From PhilPapers forum Philosophy of Mind:

2009-05-18
The 'Explanatory Gap'
Reply to Arnold Trehub

MAKING COMMON CAUSE


AT: "Your conclusion is wrong because you appear to be endorsing each of the following propositions:
-- (a) All brain states have causal consequences.
-- (b) Feelings are brain states.
-- (c) Feelings have no causal consequences.
"Given (b), proposition (c) is contradicted by proposition (a)."
Here is a sure way to know that one has either cheated, trivialized, or otherwise begged the question in the way one has formulated the problem: if one's formulation would apply unproblematically and indifferently to any old brain property at all. "All brain states have causal consequences - X is a brain state - So X has causal consequences - No problem" then there is a problem with one's formulation of the problem.

The problem is that when "X" happens to be feeling, it is not at all evident what we are saying when we say "feeling is a brain state." Behavior, for example, is not a brain state, though it is caused by brain states. ("State" is a weasel-word, covertly doing double-duty here.)

So let as assume (since it is surely true) that brain states cause feelings, just as they cause behavior (even though we can explain how and why brain states cause behavior, but we cannot explain how and why they cause feelings).

Now with behavior -- which, to repeat, is not a brain state, but is caused by brain states, with no problem at all about explaining why and how it is caused -- there is also no problem with the consequences of what the brain state causes, in causing behavior. Behavior itself has its own consequences: My brain, with the help of a slippery pavement, causes me to stumble; I fall on your cake; the cake is squashed; you send me the bill.

But with feeling -- which, to repeat, is not a brain state, but is caused by brain states, inexplicably [that's the first part of the problem, and hence of the explanatory gap] -- there is indeed a problem, an even greater problem, with the consequences of what the brain causes, in causing feeling. For feeling does not have (and cannot have -- on pain of telekinetic dualism) any independent causal consequences of its own: My brain, with the help of a slippery pavement causes me to stumble (though I feel I tried everything I could to keep my balance); I fall on your cake (I feel clumsy); the cake is squashed (I feel embarrassed; you feel angry); you send me the bill. (I pay it, because I feel I should) etc.

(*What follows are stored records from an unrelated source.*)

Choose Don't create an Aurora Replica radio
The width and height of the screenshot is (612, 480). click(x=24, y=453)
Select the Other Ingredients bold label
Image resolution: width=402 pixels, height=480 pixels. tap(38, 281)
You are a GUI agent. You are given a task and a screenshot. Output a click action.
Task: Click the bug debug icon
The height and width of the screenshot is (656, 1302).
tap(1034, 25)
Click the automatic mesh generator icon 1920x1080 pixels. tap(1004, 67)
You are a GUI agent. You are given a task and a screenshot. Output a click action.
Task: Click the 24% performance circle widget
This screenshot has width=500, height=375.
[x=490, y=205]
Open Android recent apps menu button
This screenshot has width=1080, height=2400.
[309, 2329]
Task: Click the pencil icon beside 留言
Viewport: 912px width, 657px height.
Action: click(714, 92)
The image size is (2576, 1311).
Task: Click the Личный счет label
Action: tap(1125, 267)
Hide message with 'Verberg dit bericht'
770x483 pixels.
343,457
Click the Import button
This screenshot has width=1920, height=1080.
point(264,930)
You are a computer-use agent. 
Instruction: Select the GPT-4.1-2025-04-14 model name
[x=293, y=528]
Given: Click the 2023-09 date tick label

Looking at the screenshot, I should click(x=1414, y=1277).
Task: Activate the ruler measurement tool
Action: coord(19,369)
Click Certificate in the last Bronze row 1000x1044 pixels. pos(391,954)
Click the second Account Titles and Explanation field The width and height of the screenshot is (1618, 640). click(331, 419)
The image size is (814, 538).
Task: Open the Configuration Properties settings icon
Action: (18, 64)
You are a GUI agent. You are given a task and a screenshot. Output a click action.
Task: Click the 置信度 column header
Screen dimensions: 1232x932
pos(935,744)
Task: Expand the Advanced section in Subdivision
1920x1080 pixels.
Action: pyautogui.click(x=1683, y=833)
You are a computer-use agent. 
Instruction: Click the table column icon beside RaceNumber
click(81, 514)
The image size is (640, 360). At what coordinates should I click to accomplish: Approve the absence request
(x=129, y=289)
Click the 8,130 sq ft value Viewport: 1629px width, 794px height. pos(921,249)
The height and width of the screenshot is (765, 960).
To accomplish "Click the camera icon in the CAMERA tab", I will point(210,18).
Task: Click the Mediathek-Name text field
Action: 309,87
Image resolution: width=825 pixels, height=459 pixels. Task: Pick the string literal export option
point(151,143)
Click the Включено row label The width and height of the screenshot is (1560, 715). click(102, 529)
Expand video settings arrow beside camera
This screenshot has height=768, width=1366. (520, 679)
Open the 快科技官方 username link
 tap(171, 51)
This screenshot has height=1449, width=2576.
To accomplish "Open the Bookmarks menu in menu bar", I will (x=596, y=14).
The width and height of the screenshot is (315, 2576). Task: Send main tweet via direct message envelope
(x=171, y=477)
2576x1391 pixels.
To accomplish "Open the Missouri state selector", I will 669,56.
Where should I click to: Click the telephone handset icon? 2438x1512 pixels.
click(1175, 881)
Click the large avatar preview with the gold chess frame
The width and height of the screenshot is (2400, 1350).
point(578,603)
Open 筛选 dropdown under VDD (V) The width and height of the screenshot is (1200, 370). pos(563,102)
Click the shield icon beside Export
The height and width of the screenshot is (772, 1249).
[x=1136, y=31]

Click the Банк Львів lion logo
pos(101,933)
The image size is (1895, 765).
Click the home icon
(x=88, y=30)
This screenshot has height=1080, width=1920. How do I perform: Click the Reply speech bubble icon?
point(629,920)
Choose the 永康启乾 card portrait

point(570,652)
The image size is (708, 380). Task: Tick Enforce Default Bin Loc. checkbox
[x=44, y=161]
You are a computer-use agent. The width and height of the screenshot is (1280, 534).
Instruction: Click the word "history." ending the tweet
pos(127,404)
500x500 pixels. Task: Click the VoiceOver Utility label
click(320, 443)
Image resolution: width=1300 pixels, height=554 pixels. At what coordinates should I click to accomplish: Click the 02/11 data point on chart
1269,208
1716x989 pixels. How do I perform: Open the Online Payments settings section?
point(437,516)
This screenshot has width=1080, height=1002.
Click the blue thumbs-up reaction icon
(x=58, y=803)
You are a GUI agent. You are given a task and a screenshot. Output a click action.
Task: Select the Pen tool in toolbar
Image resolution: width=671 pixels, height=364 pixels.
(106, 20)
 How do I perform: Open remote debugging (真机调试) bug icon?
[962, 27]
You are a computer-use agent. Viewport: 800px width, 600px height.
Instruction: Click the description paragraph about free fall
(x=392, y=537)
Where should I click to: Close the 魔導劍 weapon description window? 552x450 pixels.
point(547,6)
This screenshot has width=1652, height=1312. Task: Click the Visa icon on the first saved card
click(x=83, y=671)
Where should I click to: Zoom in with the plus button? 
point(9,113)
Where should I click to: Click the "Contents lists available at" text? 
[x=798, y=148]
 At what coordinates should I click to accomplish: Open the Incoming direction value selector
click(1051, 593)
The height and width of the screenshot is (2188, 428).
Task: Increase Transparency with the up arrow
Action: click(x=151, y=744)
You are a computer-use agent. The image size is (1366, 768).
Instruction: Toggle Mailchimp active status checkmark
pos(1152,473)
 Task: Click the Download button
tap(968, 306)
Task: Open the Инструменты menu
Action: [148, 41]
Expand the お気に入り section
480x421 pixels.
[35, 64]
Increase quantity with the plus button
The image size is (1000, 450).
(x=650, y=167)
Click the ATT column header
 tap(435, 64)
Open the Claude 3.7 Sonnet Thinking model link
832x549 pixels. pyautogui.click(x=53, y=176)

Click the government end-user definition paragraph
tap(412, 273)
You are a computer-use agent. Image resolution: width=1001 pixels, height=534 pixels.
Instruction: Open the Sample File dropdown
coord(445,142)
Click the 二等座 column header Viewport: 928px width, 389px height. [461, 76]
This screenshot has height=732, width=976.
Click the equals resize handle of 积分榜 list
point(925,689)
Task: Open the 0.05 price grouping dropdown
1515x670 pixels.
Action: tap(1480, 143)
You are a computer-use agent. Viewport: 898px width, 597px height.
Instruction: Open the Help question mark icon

So, to reformulate your scenario without begging the question:

-- (a) All brain states have causal consequences.
-- (b) Feelings are (unexplained) causal consequences of brain states.
-- (c) Feelings have no causal consequences: 
-- (d) What we feel to be causal consequences of feelings are really the causal consequences of the brain states that (also, inexplicably) cause the feelings.

Given (d), proposition (c) is perfectly consistent with propositions (a) and (b).

Common causes (functing) can have multiple correlated effects, and in the case of behavior (functing) and feeling, the feeling has no independent (i.e., non-telekinetic) effect, it just dangles, inexplicably.

The explanatory gap (which cannot be closed by a series of non-explanatory propositions presupposing the solution of non-existence of the "hard" problem.).